The most common lake bulrush and many other varieties of this plant usually have bare stems and no leaves. And cattail is easy to distinguish by the dark "plush" cob, for which the Americans called him "cat's tail", and the Russians - "priests' hoods" (hats) and "devil's sticks".

Use of angustifolia cattail

  1. The fluff of this plant is used to stuff pillows, life jackets (raw materials have high buoyancy), and also make hats and shoes from it.
  2. Cattail, like reeds with sedge, is an excellent cleaner of reservoirs. According to studies, wastewater passing through the thickets of this plant is freed from toxic substances by 95%.
  3. Using this plant, you can easily build a fire. Dry seed heads are excellent as tinder for flint and flint, even in winter conditions.
  4. Angustifolia cattail is also good as a building material, with which you can not only build certain structures, but also improve comfort in survival conditions. For example, filling homemade mattresses, blankets, pillows.
  5. Rough packing fabrics can be made from leaf fibers, and cellulose can be made from pericolor bristles as a heat-insulating material.
  6. Stalks with female cobs are used to make walking sticks.
Application of cattail
Application of cattail

Application infood

Angustifolia can be eaten. A young plant uses leaves located at the base of the stem. This part differs in color due to youth and the fact that it does not participate in the process of photosynthesis. Such leaves taste very delicate and are somewhat similar to cucumber.

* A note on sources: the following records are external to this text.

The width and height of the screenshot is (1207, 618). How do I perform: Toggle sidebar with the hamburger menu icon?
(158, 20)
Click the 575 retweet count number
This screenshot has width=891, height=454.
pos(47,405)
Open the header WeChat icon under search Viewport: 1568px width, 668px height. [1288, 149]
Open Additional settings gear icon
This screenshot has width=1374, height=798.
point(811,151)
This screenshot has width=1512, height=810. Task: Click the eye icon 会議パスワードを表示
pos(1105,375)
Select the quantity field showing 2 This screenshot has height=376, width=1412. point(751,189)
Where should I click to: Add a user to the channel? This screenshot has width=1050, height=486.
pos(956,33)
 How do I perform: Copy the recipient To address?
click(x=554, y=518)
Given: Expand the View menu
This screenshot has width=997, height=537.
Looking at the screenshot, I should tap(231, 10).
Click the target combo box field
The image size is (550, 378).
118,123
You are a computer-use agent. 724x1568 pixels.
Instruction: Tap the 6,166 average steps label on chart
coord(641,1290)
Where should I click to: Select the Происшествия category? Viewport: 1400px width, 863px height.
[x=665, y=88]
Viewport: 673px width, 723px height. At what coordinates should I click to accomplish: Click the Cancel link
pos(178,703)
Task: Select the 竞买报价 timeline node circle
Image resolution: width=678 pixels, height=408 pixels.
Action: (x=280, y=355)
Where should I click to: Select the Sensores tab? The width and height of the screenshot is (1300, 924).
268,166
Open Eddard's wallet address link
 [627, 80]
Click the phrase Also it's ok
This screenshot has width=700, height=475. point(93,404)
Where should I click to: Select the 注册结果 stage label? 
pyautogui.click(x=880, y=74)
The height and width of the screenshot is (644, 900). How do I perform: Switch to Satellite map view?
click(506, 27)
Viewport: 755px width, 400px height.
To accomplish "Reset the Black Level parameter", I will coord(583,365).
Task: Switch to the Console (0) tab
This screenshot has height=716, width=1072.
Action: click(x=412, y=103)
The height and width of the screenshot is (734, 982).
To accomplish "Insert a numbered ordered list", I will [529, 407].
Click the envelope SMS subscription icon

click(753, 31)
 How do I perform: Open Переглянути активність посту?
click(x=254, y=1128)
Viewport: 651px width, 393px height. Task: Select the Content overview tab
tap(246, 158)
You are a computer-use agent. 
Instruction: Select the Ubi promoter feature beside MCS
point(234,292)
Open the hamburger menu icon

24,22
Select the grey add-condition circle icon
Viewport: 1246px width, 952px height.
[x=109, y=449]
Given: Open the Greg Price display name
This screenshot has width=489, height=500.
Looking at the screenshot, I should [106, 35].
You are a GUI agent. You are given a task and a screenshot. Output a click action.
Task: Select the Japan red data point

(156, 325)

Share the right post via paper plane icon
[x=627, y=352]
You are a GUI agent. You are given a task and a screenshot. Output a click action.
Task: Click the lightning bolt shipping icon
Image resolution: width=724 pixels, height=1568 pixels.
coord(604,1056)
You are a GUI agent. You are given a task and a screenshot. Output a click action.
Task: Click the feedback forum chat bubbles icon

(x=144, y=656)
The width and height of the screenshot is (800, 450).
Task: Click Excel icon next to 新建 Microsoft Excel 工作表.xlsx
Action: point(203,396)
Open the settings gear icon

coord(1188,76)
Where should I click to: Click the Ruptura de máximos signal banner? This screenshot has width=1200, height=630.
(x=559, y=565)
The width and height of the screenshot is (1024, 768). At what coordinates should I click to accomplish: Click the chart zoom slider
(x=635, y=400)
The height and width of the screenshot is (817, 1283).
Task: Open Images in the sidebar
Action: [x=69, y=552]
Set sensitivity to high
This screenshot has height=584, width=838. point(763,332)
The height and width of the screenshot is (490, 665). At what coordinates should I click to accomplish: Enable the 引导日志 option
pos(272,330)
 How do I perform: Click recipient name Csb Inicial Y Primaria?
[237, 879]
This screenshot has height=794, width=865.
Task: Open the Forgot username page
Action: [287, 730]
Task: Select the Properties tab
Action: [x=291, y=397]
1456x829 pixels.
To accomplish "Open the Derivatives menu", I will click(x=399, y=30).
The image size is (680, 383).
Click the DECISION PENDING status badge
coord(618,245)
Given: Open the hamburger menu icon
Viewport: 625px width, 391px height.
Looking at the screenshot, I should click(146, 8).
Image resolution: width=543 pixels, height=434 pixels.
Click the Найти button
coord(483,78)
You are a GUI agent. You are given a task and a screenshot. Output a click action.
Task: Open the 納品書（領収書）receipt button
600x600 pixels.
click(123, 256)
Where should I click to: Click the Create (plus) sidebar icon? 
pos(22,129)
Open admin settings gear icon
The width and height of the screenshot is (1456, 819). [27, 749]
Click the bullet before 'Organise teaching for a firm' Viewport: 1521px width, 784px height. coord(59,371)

Edible in cattail and well-developed roots. For use in raw food, it is better to take white large roots (red - old). They are also suitable for roasting on coals (similar to potatoes). By crushing the roots and roasting them over a fire, you can make a coffee drink. Even flour can be made from them for baking bread!

Places where cattail grows
Places where cattail grows

Useful properties

People don't even know how useful this plant is. Angustifolia cattail contains a lot of starch and sugar, and therefore carbohydrates necessary to maintain energy in the body. There is a lot of fiber in it, there are proteins, vitamins (especially C) and fats. Cattail is an excellent food for physical fatigue, anemia, beriberi. Its rhizome contains about 15% starch and about 2% protein. Caucasians make flour out of it and eat it in a baked form, and pickle young shoots (flowering ones).

Cattail is also useful in folk medicine, in which almost all parts of the plant are used. Crushed leaves can be used externally as a hemostatic, antiseptic and wound healing agent. A decoction of the roots is an excellent remedy for scurvy.

Cattail in landscape design
Cattail in landscape design

In conclusion, it should be noted that cattail cattail is widelyused by gardeners in the design of reservoirs located in parks and gardens. It looks impressive both in group and in single plantings. In large reservoirs, cattail is used to decorate shallow water. Moreover, larger plants are used in landscaping rather large reservoirs, and small cattails are used for small streams and ponds. This plant looks great next to the rushes, reeds, calla and susak. And cut cattail is good for dry bouquets.